3. Composition of Committee
The Committee shall consist of not less than three members to be appointed by the Board. Each member of the Committee shall satisfy the Company’s and the New York Stock Exchange’s independence requirements as such requirements are interpreted by the Board in its business judgment.
4. Meetings of the Nominating and Corporate Governance Committee
The Committee shall hold regular meetings at least four times each year and such special meetings as circumstances dictate. The Chairman will chair all regular sessions held by the Committee and set the agendas for such sessions. The Board shall appoint one of the members of the Committee to serve as Chairman of the Committee.
The Committee will be governed by the same rules that govern the Board regarding meetings, action by written consent, notice, waiver of notice, quorum, and voting requirements.
All non-management members of the Board that are not members of the Committee may attend meetings of the Committee but may not vote.
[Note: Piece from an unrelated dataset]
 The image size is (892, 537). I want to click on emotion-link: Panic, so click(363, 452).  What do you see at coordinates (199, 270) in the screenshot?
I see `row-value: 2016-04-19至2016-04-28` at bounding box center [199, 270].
In addition, the Committee may invite to its meetings any member of management of the Company and such other persons, as it deems appropriate in order to carry out its responsibilities. The Committee may also exclude from its meetings any persons it deems appropriate in order to carry out its responsibilities.
The Committee shall maintain minutes or other records of meetings and activities of the Committee and will report to the Board following each meeting. The reports shall include any recommendations the Committee deems appropriate and any other matters that are relevant to the fulfillment of the Committee's responsibilities. The report to the Board may be a verbal report and may be made at any meeting of the Board.
The Committee will review and assess the adequacy of this charter annually and submit any changes to the Board for approval. Additionally, the Committee will annually perform and present to the Board an evaluation of the performance of the Committee.
7. Delegation of Authority
The Committee shall have the authority to delegate any of its responsibilities, and the authority to take action with respect to such responsibilities, to one or more subcommittees as the Committee deems appropriate in its sole discretion.